Background: It is very convenient to use the following notation:
$\mathtt R_{UV}$ is a rotation matrix which transform points from reference frame $V$ into the reference frame $U$. Thus: $\mathbf x_U = \mathtt R_{UV} \mathbf x_V$. The inverse rotation is $\mathtt R_{VU} = \mathtt R_{UV}^{-1}=\mathtt R_{UV}^\top$.

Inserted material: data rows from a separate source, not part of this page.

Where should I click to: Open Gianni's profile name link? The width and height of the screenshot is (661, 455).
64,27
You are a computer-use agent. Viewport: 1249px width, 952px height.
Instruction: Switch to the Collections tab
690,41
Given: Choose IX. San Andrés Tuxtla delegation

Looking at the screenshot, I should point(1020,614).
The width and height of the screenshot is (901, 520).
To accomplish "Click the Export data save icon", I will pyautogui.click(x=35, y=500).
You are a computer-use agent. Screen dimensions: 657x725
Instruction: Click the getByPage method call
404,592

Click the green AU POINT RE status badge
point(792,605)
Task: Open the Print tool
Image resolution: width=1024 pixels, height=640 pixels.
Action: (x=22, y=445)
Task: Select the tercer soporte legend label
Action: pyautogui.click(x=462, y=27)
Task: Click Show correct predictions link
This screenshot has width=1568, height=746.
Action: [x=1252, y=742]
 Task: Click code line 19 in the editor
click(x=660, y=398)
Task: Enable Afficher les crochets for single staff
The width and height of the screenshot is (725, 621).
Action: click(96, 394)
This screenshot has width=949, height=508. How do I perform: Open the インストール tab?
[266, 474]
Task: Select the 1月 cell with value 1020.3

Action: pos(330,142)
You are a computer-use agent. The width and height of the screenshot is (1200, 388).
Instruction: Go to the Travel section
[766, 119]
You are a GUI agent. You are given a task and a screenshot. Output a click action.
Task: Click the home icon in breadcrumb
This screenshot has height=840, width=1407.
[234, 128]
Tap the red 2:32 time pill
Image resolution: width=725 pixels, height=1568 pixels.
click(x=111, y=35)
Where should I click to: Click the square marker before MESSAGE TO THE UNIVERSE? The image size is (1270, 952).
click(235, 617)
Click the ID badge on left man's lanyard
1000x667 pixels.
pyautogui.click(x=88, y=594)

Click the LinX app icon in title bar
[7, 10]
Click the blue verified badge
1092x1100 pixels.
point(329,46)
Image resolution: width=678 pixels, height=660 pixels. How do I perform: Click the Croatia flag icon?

Lets, call the initial frame $O$. I assume you mean with "rotated from the same initial frame" a change in the observer frame/passive transformation (http://en.wikipedia.org/wiki/Active_and_passive_transformation).
Thus, you have the rotation matrices $\mathtt R_{OA}$ and $\mathtt R_{OB}$ (which describe the motion of the observer from $O$ to $A$/$B$, or in other words maps points from $A$/$B$ to $O$). Now, I assume you are interested in $\mathtt R_{AB} = \mathtt R_{AO}\mathtt R_{OB} = \mathtt R_{OA}^\top\mathtt R_{OB}$.
Finally, convert $\mathtt R_{AB}$ into axis-angle...
(In case you have $\mathtt R_{AO}$ and $\mathtt R_{BO}$ and want to calculate $\mathtt R_{BA}$ , you get $\mathtt R_{BA}=\mathtt R_{BO}\mathtt R_{AO}^\top$.)